Find number of six digit numbers divisible by $3$ but none of the digits is $3$
My try:
Let the six digits are $a,b,c,d,e,f$ such that
$$a+b+c+d+e+f=3p$$
where $1 \le p \le 18$
Now since $a \ge 1$ we have by Stars and Bars Technique number of solutions of the above equation as:
$$S=\sum_{p=1}^{18}\binom{3p+4}{5}$$
But if we use Exclusion method, its very lengthy.
Any hint?
On
The digits we can use to form these numbers are $$\{0, 1,2,4,5,6,7,8,9\}\equiv \{0, 1, 2,1, 2,0,1,2,0\}\pmod3$$
Let $S$ be the sum of the last five digits,
$$ \begin{array}{c|lcr} S\bmod3 & \color{blue}0 & \color{red}1 & \color{green}2 \\ \text{Probability} & 1/3 & 1/3 & 1/3 \\ \end{array} $$
Observe that the first digit $\in\{1,2,4,5,6,7,8,9\}\equiv\{\color{green}1,\color{red}2,\color{green}1,\color{red}2,\color{blue}0,\color{green}1,\color{red}2,\color{blue}0\}\bmod3$.

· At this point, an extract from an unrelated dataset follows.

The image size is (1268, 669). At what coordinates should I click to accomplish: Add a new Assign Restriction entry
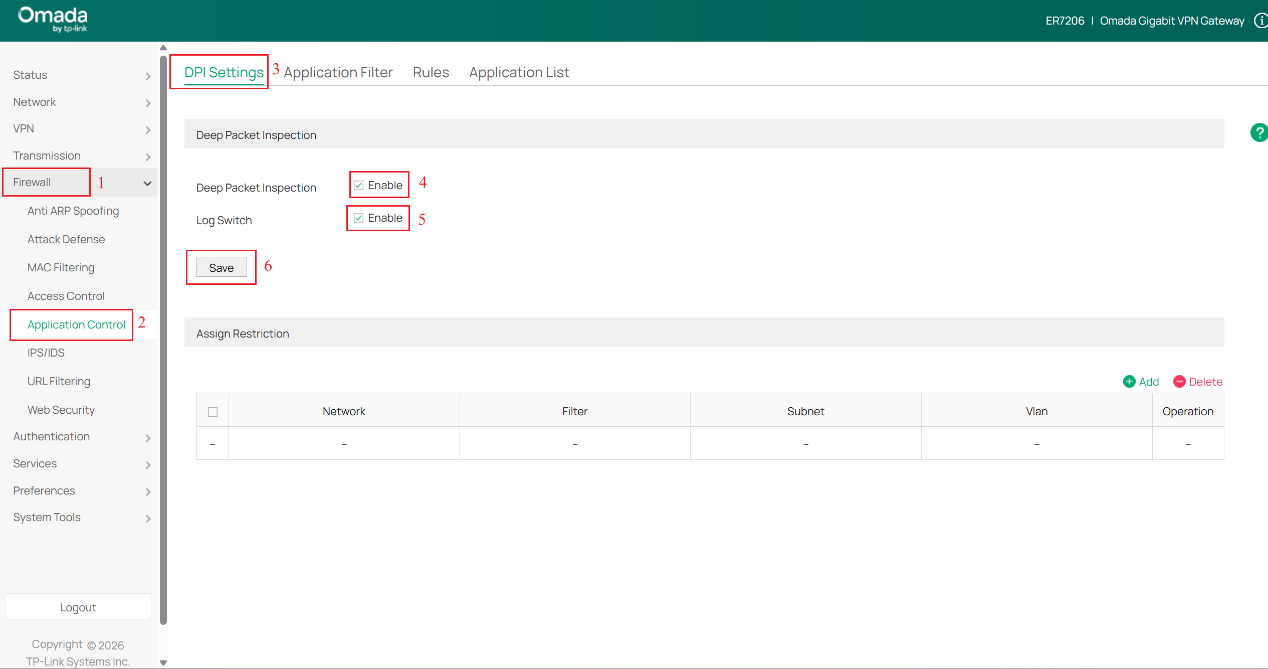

Therefore, the probability, that a six digit number - from the ones we are considering - is divisible by $3$ is $$P=\color{blue}{\frac13\cdot\frac28}+\color{red}{\frac13\cdot\frac38}+\color{green}{\frac13\cdot\frac38}=\frac{8}{24}=\frac13$$ Therefore, exactly one third of all numbers - from the ones we are considering - is divisible by $3$...
Excluding $3$, there are exactly three digits congruent to each of $0,1$ and $2$ $\pmod 3$.
Let the first $5$ digits be whatever you like (excluding $3$) There are $8\times 9^4$ such numbers (trusting that the string can not start with $0$). Now we choose the final digit in order to make the sum of the digits $0\pmod 3$. For each given prefix, there are exactly $3$ ways to do that. Thus the answer is $$3\times 8\times 9^4$$